Did I lead him on? Am I being an oblivious dumbass here?

“Tomorrow’s your actual performance,” Denver says to everyone around the dinner table while I’m still stuck on my almost revelation.

It’s been gnawing at me since last night when for the first time in years I’ve been that close to Denver, and my body reacted in a way it never has to him before.

Denver continues. “I want you all to know that no matter what happens tomorrow, you’re all talented and have the potential to make it if you work hard enough.”

“Have they told you how many of us are going to the live performances in the studio?” Declan asks—the James Blunt lookalike.

I hate to say it, but I don’t think he’ll be one of them. He’s talented, but he’s missing that oomph. That … spark.

My gaze travels to Denver. Performing with him today set my body on fire, and there was that definite spark. But the song made me question everything. Every motive, everything I’ve ever done for Denver, and everything I get from making him happy.

Instead of explaining it all away like I usually would, I saw it for what it actually was.

We’re connected.

I don’t know when that formed.

The hurt he left behind when he walked out of my life was so intense, I know I’ve never felt that way about anyone else before. It hurt less losing my fiancée than it did losing Denver.

And I’ve been blind this whole time. Friends come and go—especially in this industry—but what we have? I understand all the confusion he went through years ago because I can recognize it in myself right now. There’s this emotional attachment I don’t want to lose, but physically …

We’ve always had a certain level of affection that’s probably more than the average friend, but thinking back to when we kissed … if it were to happen again, maybe I wouldn’t be so quick to dismiss it.

Reggie turns to me. “I know this is, umm, probably crossing a line and everything, but, uh, I’ve been wanting to ask, and uh, we leave tomorrow after filming, so I’ll never get this chance again—”

“Ask it.” That’s a risk. This could be anything. From asking who my fiancée cheated with—I know better than to rat out another famous person, so I would never answer in fear of starting a Twitter war—to why I ran away from Hollywood. I’ll have no problem answering that one.

“What went wrong with your solo album? It had some great songs.”

Ouch. Okay, that stings a little, but it’s fair.

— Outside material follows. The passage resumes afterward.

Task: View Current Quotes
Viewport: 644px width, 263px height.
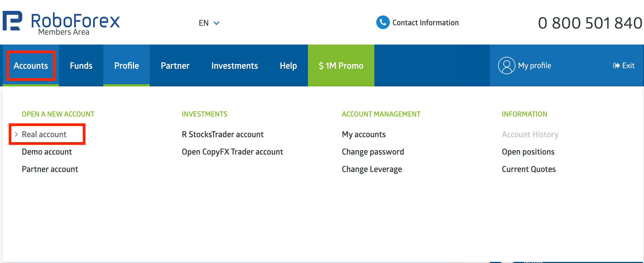Action: pyautogui.click(x=528, y=169)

Denver eyes me across the table, and it’s as if I can read his mind. I can get you out of this. Just say the word.

I take a sip of my water and give everyone at the table a valuable lesson. “When Eleven split, I was determined to have my own sound. I got a whole new team. A new manager, producers, assistants, songwriters. I told them, ‘This is what I want,’ and they happily complied. That’s where I messed up.”